===== GIVEN ENTRIES =====
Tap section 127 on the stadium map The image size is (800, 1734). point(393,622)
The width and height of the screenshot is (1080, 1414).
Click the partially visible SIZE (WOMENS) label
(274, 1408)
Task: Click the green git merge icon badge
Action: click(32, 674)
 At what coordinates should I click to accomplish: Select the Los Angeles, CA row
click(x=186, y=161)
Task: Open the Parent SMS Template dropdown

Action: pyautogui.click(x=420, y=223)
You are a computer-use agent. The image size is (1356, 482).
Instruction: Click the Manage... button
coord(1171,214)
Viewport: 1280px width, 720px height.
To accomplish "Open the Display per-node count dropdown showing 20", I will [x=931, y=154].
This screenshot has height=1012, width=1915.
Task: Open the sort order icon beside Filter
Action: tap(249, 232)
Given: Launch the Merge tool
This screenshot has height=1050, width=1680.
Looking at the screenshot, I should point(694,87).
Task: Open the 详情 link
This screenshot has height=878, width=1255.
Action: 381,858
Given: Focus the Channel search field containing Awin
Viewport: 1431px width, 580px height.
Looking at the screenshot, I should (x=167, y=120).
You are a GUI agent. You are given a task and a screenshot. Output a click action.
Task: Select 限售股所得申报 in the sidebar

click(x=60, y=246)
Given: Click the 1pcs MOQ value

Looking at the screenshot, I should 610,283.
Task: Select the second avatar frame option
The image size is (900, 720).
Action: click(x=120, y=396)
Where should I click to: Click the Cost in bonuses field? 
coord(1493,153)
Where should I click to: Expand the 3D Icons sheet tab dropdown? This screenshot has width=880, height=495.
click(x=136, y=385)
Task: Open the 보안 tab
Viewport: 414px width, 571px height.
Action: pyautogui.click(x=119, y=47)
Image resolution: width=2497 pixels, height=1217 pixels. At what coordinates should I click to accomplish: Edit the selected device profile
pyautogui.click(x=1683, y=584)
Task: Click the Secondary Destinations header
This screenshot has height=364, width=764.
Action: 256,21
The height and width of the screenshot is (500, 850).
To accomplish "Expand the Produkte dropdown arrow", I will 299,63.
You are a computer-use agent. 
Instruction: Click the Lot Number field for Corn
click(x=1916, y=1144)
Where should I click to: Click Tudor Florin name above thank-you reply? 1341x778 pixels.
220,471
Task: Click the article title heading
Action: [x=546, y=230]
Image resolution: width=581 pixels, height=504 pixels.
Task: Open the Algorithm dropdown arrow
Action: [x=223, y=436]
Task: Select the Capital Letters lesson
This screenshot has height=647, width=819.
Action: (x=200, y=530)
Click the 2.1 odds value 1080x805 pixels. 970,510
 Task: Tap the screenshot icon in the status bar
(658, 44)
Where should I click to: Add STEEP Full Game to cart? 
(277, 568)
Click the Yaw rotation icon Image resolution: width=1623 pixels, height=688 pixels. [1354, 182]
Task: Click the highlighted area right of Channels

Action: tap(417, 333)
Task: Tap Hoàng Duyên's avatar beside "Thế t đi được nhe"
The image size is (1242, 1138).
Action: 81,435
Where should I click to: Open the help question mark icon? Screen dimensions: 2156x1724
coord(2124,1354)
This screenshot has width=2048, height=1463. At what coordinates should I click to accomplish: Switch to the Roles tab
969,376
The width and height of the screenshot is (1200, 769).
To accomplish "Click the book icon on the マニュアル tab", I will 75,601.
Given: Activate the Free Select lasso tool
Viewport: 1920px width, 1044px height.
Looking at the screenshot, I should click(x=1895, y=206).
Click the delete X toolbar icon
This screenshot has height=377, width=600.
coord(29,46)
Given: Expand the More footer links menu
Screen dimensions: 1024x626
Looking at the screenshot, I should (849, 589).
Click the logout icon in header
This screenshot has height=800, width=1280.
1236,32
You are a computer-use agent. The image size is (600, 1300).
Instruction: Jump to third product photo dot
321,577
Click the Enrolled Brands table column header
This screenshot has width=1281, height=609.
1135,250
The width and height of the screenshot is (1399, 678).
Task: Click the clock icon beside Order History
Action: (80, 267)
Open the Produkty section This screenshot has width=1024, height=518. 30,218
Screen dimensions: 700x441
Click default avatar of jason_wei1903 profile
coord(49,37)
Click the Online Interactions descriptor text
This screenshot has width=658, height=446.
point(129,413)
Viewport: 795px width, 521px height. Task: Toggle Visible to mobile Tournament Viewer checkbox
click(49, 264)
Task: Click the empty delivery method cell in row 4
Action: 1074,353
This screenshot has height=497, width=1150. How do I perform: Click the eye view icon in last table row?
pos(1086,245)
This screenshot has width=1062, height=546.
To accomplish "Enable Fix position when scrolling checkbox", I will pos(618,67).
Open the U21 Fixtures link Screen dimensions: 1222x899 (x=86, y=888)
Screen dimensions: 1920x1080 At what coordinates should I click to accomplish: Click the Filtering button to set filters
=====
TASK STATEMENT =>
Identify every line of the data above that contains the string "checkbox", treating uppercase and lowercase letters as different.

CORRECT RESULT =>
Viewport: 795px width, 521px height. Task: Toggle Visible to mobile Tournament Viewer checkbox
To accomplish "Enable Fix position when scrolling checkbox", I will pos(618,67).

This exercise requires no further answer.